The English only have, still, Shortbow-fire, to be sure, but at 3 yards range still lethal – just like our longbows but which we cannot deploy in the confined space that we have held onto so far. We can’t get the portcullis “up” unless we can somehow overwhelm the upper-defenders in the main gatehouse complex. And we can’t do this without bridging-machinery to bring the bulk of our remaining force up onto the outer wall parts that we hold, and quickly.
And we have none and we have not the money to buy the time to have it built. Even if we got in under the portcullis, we would face another one inside, and we would be under the “murder-holes” leading up to the first floor, from where they could tip boiling oil (expensive and unlikely) quicklime, cow-poo, their own poo, mouldy animal-parts and other nice stuff onto us, without our being able to do anything much at all about these as they are about 20 feet up and rather small.
Once inside the inner courtyard – even assuming that we could get that far, we would come under fire from un-neutralised defenders on the inner walls, which are even higher up, and who therefore could not easily be dislodged except one-by-one from lucky archery at our ground level – we all the while being vulnerable to theirs. The stairwell, too, there, would rotate the wrong way for us right-handed swordsmen to “fight up” – these would rotate to the advantage of the upper defenders and not to our advantage.
We face the outer portcullis and we have already lost 37 dead and 120 more-or-less-wounded in an afternoon, and 18 horses. That’s about a sixth part of our force out of commission and we have only been here five hours. We’ve held onto about a quarter of their outer wall and we are still under fire from either end and from the towers inside and from the gatehouses, which we stand no chance of carrying away whatever.
We can bring up no water for our men, who are all gasping, nor more arrows and missiles except what we can collect of theirs and re-use. We shall simply have to evacuate our positions as fast and as cleanly as we can, taking those of our les-badly-wounded with us whom we can carry, and putting the rest whom we cannot, out of their misery as painlessly as possible.

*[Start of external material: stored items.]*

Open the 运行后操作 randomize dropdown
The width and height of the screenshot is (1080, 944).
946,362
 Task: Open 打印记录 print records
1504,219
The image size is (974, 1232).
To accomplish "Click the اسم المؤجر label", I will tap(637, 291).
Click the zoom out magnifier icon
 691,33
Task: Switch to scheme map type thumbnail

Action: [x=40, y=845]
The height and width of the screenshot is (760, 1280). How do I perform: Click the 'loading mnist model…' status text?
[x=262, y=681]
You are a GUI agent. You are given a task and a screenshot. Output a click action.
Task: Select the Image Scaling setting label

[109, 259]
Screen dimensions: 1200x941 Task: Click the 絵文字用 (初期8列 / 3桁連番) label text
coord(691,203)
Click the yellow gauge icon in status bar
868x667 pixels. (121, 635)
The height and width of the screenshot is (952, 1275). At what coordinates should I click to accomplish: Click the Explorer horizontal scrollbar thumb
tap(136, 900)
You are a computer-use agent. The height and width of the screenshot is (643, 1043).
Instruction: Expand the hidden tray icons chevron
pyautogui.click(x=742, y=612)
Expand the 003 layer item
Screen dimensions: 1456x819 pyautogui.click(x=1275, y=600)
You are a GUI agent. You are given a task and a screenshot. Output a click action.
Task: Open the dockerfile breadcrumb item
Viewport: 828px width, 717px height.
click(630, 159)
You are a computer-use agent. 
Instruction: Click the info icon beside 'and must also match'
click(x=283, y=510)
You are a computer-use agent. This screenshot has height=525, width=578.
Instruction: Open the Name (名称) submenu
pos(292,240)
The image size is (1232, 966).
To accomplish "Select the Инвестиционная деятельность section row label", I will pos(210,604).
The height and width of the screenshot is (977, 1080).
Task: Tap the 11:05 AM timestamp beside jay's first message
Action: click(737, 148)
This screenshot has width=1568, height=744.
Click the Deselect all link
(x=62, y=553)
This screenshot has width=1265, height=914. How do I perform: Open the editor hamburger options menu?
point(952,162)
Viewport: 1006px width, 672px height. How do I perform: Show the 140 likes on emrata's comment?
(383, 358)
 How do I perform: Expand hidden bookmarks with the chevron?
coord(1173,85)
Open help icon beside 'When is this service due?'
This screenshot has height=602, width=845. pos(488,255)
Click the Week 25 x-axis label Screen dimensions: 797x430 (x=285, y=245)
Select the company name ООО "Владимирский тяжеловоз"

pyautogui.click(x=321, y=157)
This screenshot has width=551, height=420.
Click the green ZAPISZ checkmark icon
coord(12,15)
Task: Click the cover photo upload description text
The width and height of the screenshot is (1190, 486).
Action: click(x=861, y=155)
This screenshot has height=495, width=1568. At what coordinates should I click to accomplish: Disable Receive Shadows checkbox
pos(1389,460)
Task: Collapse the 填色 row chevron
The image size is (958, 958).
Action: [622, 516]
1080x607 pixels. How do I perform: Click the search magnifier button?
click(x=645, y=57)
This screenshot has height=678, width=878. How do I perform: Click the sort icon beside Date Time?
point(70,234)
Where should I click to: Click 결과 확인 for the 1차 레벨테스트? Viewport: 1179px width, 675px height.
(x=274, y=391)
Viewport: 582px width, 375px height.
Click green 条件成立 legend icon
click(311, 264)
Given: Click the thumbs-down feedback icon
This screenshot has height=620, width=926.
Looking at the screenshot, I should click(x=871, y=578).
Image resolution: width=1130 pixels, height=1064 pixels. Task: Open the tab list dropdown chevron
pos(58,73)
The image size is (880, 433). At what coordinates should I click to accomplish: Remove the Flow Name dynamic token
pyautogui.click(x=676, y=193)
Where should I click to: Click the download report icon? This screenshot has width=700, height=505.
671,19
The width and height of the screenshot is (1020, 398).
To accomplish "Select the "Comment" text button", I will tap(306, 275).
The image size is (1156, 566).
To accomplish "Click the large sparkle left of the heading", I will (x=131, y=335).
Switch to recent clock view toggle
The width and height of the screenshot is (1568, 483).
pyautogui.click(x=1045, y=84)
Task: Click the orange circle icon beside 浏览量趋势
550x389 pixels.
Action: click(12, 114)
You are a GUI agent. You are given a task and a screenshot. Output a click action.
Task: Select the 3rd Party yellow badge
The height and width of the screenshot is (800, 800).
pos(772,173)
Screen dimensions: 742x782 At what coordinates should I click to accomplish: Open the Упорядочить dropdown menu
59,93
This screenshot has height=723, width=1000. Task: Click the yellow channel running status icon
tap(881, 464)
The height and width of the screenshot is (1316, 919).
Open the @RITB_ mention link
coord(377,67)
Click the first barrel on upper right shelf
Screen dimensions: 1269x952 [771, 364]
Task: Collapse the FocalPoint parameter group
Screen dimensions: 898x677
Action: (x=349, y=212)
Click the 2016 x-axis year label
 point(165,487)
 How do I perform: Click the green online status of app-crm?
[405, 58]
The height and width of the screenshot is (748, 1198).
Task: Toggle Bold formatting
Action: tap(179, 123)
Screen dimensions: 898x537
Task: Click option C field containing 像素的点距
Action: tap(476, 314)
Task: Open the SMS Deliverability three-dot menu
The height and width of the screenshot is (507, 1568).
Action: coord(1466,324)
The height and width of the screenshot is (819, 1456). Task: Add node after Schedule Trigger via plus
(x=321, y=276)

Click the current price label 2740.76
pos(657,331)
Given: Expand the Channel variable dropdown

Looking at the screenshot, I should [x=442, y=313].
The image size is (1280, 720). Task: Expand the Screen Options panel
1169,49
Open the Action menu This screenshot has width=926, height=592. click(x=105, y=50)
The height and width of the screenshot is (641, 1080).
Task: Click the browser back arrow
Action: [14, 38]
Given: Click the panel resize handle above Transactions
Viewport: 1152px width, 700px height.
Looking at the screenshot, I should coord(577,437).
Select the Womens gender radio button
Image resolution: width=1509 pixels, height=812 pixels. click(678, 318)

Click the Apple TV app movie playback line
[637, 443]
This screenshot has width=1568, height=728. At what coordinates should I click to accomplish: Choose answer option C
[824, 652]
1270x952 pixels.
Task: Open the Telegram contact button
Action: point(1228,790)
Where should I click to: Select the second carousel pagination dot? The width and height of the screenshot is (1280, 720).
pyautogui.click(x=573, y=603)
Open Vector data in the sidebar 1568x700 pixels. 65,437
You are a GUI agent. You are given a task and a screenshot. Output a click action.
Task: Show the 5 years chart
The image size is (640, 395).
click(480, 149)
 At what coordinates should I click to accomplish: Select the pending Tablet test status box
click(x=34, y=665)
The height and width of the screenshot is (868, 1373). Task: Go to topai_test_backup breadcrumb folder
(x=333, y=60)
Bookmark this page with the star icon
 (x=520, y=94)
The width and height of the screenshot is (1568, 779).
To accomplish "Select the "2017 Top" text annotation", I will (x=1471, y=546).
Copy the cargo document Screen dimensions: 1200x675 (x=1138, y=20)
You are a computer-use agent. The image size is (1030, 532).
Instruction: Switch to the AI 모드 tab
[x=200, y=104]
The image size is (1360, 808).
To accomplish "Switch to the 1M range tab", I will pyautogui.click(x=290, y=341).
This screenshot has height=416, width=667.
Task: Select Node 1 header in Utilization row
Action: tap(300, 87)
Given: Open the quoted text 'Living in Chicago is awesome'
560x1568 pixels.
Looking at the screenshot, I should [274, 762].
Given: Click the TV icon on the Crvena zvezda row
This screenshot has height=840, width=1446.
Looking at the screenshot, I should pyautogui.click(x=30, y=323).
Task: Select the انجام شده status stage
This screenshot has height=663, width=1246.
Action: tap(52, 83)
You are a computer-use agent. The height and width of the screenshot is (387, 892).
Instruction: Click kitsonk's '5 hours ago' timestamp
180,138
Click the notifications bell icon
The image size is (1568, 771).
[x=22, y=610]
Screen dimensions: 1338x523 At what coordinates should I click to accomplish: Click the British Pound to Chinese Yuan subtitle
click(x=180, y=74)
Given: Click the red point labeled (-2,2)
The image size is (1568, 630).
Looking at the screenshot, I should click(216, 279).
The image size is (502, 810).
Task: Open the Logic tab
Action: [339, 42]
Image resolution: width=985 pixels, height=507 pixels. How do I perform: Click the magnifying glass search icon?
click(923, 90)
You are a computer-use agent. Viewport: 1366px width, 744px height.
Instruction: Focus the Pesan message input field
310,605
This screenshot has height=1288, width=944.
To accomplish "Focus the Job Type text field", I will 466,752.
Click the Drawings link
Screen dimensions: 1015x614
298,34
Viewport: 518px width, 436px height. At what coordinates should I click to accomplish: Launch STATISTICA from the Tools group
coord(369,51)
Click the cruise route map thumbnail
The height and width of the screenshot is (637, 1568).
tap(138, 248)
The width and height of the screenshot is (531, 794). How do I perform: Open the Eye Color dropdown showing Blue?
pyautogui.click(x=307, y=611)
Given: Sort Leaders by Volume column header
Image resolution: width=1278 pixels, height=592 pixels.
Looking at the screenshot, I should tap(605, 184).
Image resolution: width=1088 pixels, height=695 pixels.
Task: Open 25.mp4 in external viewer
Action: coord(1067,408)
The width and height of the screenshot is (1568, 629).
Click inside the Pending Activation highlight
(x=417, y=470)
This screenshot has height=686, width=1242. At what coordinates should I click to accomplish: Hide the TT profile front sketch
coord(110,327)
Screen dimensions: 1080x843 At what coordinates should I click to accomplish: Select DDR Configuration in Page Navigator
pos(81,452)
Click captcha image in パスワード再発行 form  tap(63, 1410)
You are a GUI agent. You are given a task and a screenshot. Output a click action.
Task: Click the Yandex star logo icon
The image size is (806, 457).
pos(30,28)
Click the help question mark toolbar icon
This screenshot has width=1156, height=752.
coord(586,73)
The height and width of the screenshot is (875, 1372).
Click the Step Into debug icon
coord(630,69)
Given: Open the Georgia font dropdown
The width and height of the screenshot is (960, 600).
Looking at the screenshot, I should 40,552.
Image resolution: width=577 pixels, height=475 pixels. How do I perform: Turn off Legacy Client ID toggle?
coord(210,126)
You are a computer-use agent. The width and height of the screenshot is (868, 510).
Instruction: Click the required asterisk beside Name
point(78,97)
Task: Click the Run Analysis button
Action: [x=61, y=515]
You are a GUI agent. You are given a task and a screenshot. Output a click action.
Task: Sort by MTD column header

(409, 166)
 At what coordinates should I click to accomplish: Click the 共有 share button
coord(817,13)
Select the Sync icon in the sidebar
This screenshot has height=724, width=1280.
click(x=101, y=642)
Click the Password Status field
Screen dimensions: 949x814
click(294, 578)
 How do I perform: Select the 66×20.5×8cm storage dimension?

The same goes for the English wounded among them, or else I suppose we could leave them for their friends to help as best they can. Our small State simply can’t support this kind of loss-rate of its manpower, against the English, who are far more numerous and far-better-funded in the longer term. We shall simply have to come to an accommodation with them about whose Writ runs in the Islands as a whole, and whose runs here under the best circumstances that we can get.